Critical Condition's Avik Roy explains the study's findings:
They then examined three measurements of surgical outcome quality: the rate of in-hospital mortality; average length of stay in the hospital (longer stays in the hospital are a marker of poorer outcomes); and total costs.Roy cites four other studies showing similar underperformance for Medicaid and/or Medicare patients.
source: Critical Condition via American Surgical Association
The in-hospital death rate for surgical patients with private insurance was 1.3%. Medicare, uninsured, and Medicaid patients were 54%, 74%, and 97% more likely to die than those with private insurance.

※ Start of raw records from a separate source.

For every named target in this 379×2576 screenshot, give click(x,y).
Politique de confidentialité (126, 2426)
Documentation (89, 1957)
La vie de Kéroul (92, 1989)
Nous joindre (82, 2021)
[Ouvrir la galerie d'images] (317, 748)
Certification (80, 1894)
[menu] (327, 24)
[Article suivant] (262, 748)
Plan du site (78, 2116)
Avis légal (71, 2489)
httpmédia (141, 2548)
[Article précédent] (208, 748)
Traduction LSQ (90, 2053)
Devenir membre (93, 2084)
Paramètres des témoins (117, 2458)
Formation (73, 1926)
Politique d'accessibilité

The average length of stay in the hospital was 7.38 days for those with private insurance; on an adjusted basis, those with Medicare stayed 19% longer; the uninsured stayed 5% shorter; and those with Medicaid stayed 42% longer.
Total costs per patient were $63,057 for private insurance; Medicare patients cost 10% more; uninsured patients 4% more; and Medicaid patients 26% more.

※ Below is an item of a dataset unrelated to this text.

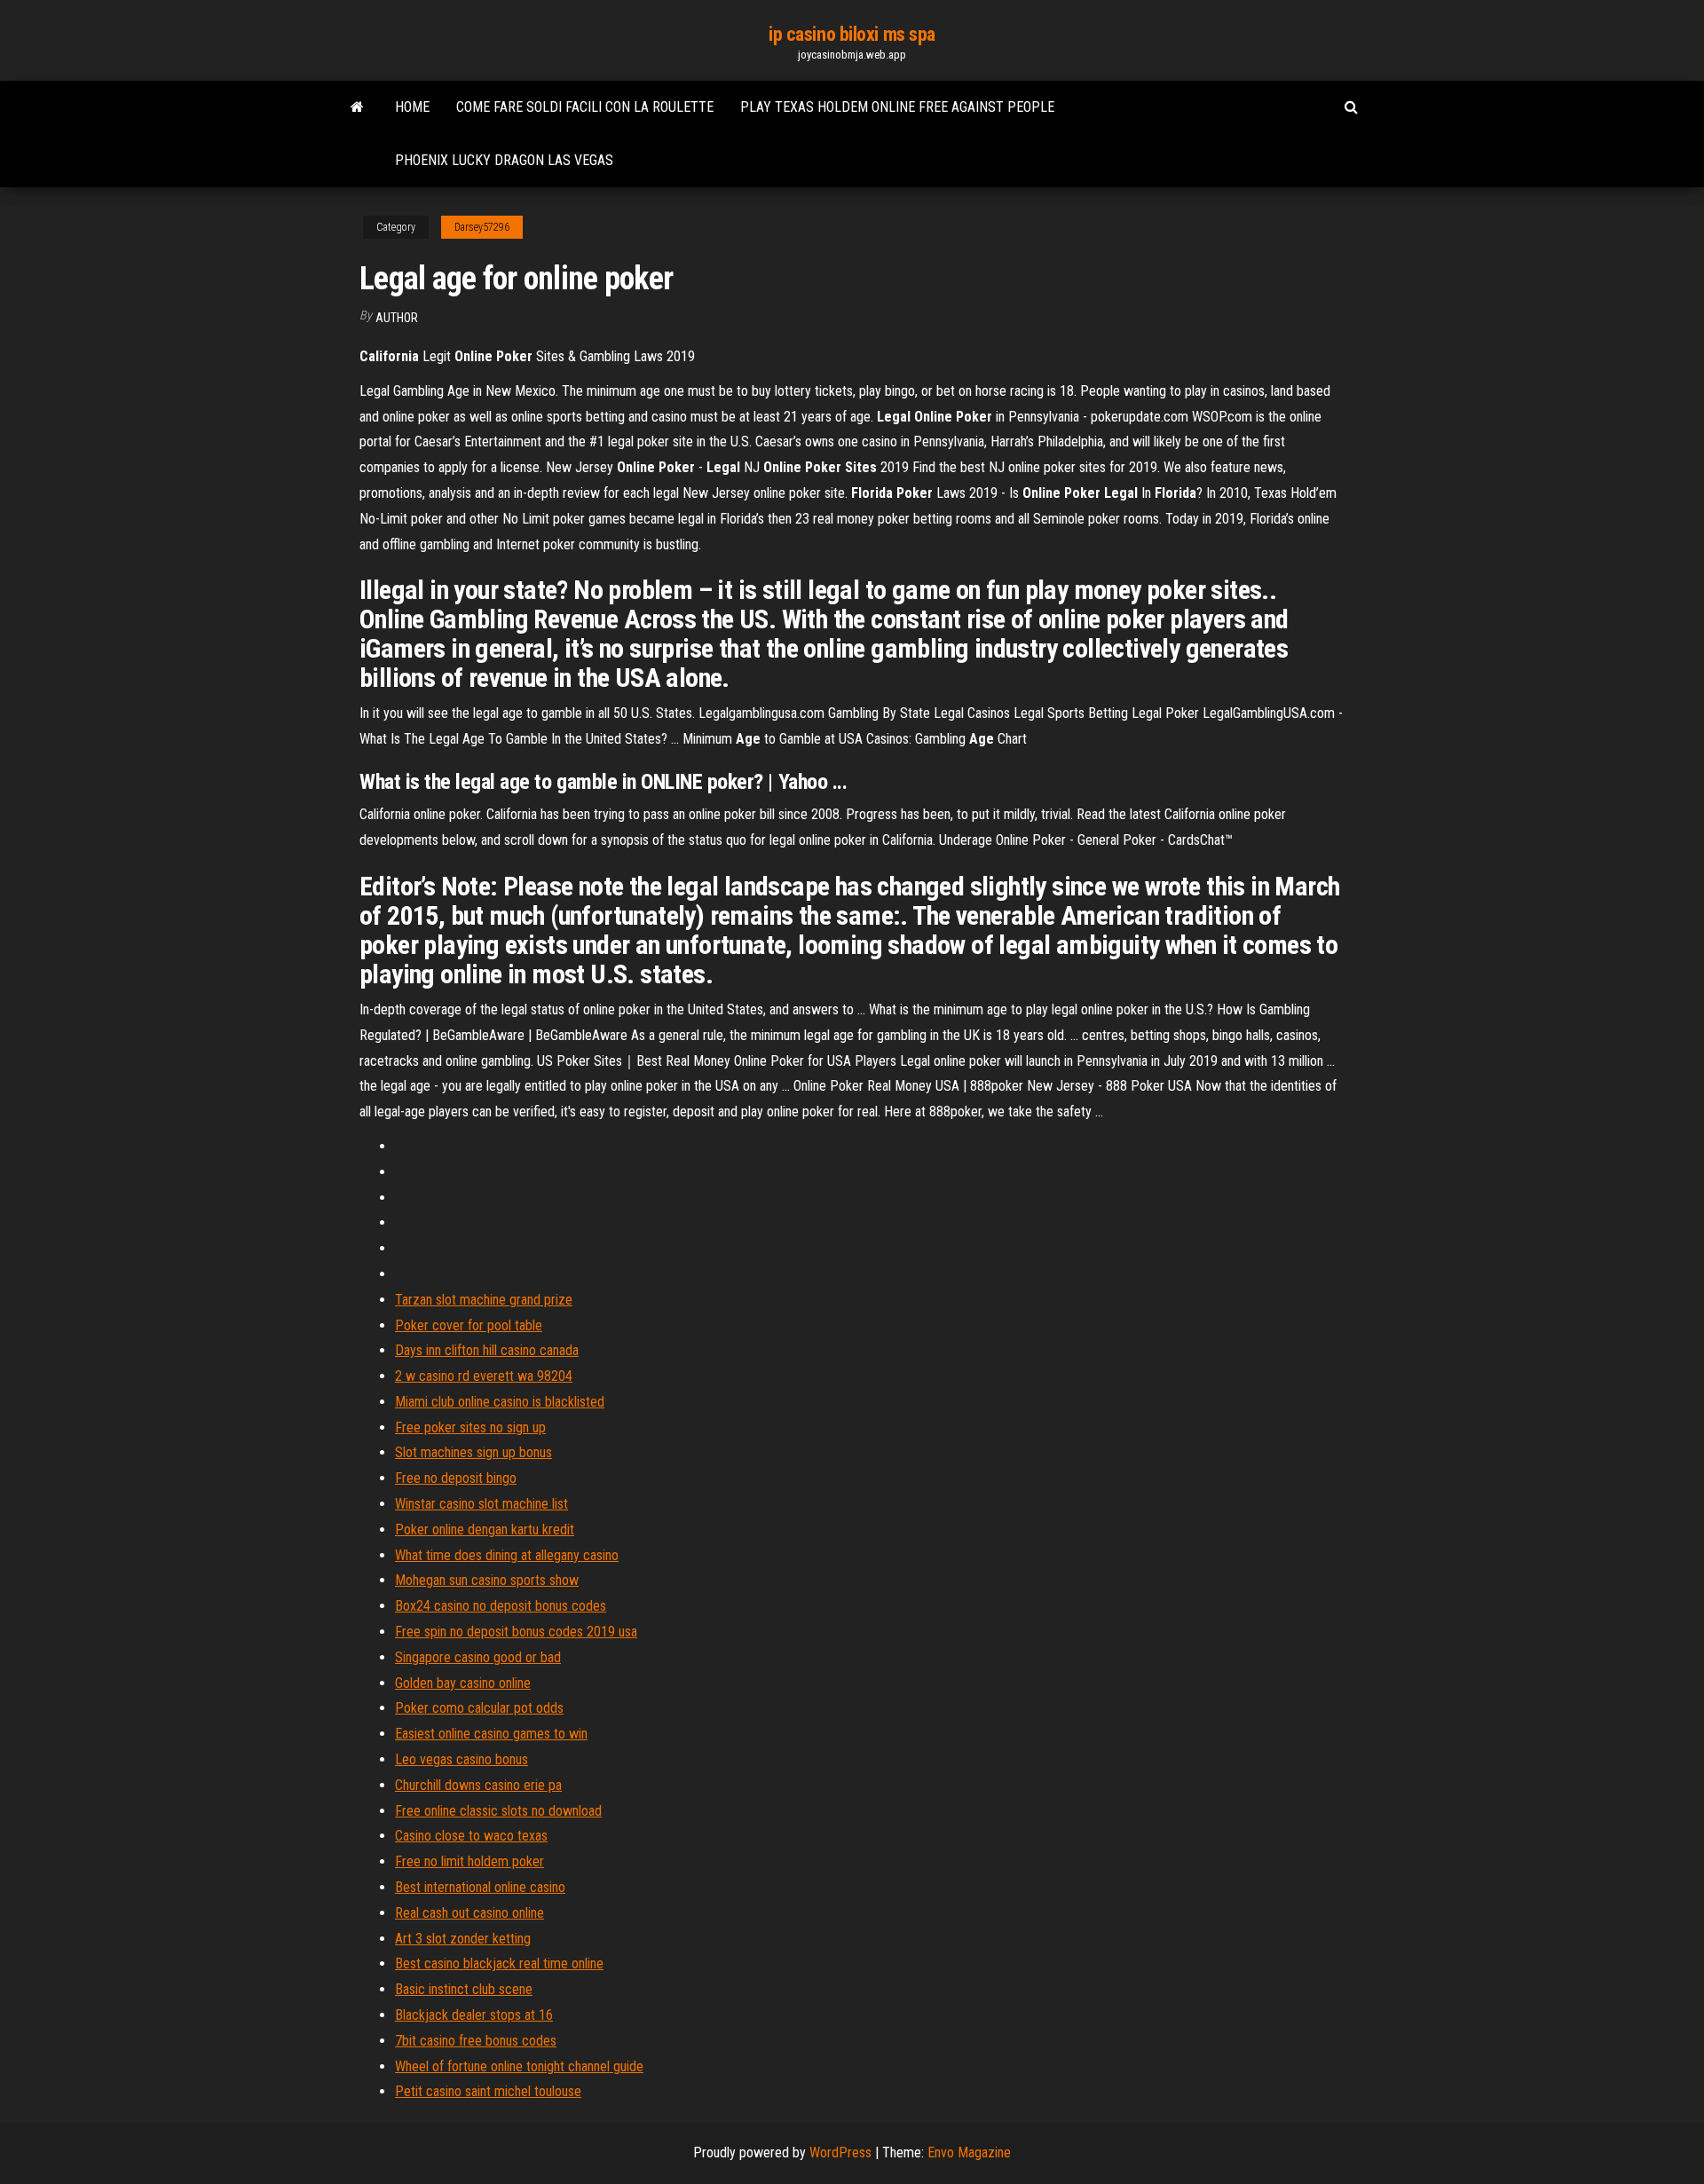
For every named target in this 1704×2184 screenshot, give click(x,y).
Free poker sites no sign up (470, 1427)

In summary: Medicaid patients were almost twice as likely to die as those with private insurance; their hospital stays were 42% longer, and cost 26% more. Compared to those without health insurance, Medicaid patients were 13% more likely to die, stayed in the hospital for 50% longer, and cost 20% more.
I'm unsurprised. But it's probably too late to do much about it until Republicans control Congress.